··· Record extracts ···

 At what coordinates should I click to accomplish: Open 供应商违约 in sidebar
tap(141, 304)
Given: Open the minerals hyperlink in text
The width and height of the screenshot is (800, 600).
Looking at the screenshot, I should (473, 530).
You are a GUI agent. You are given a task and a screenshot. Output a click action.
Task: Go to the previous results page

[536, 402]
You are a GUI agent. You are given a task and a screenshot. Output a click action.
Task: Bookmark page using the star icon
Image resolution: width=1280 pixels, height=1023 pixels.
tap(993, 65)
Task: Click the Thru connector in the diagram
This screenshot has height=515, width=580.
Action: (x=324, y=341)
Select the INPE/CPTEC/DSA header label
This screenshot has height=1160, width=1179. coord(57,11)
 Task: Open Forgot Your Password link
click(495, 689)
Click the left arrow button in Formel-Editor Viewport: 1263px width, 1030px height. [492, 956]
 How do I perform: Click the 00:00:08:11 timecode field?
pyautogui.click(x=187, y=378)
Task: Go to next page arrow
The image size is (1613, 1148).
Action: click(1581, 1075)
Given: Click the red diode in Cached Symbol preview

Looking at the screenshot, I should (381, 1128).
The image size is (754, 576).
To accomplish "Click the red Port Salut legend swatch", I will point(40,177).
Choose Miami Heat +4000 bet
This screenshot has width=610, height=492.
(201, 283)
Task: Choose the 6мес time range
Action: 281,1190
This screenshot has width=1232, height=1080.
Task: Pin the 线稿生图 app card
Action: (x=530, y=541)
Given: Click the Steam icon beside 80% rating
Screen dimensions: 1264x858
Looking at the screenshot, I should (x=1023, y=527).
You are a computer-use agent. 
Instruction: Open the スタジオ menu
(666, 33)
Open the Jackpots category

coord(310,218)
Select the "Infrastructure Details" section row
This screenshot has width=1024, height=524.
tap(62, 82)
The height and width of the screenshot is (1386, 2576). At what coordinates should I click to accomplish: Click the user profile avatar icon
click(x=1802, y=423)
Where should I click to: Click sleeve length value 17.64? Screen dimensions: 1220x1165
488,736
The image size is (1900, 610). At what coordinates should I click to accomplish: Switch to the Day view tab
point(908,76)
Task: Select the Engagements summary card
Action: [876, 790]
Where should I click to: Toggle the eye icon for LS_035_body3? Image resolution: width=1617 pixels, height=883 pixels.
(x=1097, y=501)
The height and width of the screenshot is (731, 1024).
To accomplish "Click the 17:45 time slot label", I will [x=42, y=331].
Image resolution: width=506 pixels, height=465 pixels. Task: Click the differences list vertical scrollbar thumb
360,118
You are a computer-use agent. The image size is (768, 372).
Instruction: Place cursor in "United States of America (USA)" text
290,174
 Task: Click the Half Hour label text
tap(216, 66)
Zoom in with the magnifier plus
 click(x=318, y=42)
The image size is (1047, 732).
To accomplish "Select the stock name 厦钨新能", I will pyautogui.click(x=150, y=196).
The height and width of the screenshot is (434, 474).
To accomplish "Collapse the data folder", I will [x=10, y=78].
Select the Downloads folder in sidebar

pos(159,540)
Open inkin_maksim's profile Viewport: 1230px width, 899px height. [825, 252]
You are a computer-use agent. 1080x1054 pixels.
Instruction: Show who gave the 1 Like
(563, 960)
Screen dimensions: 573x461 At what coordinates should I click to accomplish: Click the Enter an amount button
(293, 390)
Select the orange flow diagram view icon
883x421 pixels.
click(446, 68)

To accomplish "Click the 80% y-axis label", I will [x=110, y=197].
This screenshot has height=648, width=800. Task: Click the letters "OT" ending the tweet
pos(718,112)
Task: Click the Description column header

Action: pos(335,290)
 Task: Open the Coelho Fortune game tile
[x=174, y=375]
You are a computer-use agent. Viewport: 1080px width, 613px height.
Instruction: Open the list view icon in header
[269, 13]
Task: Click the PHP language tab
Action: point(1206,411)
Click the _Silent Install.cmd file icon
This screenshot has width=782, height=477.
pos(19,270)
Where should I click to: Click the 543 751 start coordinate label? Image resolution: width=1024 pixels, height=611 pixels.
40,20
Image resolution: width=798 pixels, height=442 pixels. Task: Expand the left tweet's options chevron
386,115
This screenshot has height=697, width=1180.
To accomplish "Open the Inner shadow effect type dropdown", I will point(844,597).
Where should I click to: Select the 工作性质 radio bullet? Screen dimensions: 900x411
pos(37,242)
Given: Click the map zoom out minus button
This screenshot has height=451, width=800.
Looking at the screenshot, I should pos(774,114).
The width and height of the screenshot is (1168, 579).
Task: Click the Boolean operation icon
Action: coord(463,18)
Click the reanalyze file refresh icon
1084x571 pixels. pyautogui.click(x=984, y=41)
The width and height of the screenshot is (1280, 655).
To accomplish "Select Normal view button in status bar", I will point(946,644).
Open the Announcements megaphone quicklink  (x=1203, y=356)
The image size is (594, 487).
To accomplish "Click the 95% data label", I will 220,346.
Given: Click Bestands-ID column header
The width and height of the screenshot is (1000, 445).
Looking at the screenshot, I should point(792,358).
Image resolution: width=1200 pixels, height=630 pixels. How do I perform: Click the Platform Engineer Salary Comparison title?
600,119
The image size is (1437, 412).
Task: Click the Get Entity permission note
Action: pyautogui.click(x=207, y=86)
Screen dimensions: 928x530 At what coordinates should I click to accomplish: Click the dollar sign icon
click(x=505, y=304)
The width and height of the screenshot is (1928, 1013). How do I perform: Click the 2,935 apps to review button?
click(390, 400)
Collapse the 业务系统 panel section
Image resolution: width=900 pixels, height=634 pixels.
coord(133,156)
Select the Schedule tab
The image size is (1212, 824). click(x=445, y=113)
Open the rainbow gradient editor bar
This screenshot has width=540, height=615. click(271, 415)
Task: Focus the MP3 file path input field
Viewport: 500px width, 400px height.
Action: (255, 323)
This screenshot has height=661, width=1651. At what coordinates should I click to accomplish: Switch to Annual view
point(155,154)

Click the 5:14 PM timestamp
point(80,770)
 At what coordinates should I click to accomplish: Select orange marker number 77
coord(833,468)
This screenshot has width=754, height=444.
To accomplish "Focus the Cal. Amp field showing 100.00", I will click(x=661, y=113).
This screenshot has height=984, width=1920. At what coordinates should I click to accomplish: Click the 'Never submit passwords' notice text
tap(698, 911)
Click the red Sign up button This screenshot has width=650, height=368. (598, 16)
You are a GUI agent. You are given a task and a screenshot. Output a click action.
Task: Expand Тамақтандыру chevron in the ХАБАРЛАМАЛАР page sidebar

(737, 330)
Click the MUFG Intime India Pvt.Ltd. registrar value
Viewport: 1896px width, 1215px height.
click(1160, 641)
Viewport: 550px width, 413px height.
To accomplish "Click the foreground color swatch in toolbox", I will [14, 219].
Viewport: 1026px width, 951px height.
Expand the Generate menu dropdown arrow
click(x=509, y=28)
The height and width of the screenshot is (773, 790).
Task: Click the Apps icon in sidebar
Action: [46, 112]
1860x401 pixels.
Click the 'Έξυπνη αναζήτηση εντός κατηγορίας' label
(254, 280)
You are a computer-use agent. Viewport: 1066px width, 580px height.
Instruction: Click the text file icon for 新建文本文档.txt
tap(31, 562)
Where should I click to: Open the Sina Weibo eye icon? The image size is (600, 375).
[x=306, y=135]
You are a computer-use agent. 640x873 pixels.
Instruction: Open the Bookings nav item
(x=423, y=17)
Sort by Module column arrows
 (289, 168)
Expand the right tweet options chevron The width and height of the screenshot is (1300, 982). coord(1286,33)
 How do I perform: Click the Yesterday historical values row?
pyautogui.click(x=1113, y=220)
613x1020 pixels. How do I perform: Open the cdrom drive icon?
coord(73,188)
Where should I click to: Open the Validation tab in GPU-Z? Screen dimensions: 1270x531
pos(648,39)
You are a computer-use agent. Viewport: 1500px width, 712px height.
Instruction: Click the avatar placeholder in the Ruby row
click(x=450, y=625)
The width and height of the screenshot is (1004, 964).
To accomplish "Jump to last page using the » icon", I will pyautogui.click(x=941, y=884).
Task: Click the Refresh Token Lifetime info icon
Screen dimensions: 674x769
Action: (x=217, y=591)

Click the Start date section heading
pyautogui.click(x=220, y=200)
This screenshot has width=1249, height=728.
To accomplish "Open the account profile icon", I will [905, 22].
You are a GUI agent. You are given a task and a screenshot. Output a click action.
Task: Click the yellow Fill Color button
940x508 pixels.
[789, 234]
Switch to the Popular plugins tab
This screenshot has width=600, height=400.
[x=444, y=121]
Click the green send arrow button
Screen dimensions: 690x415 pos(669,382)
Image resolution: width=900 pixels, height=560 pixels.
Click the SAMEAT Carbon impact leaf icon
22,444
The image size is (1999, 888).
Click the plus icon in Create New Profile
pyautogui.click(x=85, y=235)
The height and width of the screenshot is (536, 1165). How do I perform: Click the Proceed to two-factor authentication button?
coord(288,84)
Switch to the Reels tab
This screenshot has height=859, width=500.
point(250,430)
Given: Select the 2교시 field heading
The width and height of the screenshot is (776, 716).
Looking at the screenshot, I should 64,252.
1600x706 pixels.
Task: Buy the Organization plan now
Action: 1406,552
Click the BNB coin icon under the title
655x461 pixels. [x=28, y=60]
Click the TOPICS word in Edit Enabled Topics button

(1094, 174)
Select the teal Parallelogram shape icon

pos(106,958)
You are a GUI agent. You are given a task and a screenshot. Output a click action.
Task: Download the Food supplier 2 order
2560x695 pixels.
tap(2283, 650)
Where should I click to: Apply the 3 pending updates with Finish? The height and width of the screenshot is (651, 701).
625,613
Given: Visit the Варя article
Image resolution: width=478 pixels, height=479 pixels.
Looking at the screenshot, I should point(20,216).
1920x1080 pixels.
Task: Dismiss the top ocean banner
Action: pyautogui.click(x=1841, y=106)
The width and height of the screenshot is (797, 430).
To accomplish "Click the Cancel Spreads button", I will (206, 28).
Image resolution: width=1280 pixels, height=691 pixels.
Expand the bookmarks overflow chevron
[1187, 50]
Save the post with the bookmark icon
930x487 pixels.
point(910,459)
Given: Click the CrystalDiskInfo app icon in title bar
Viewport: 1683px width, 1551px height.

···

How to complete this task = Return only the lines of the records in which the string "using" appears.

Task response =
Task: Bookmark page using the star icon
To accomplish "Jump to last page using the » icon", I will pyautogui.click(x=941, y=884).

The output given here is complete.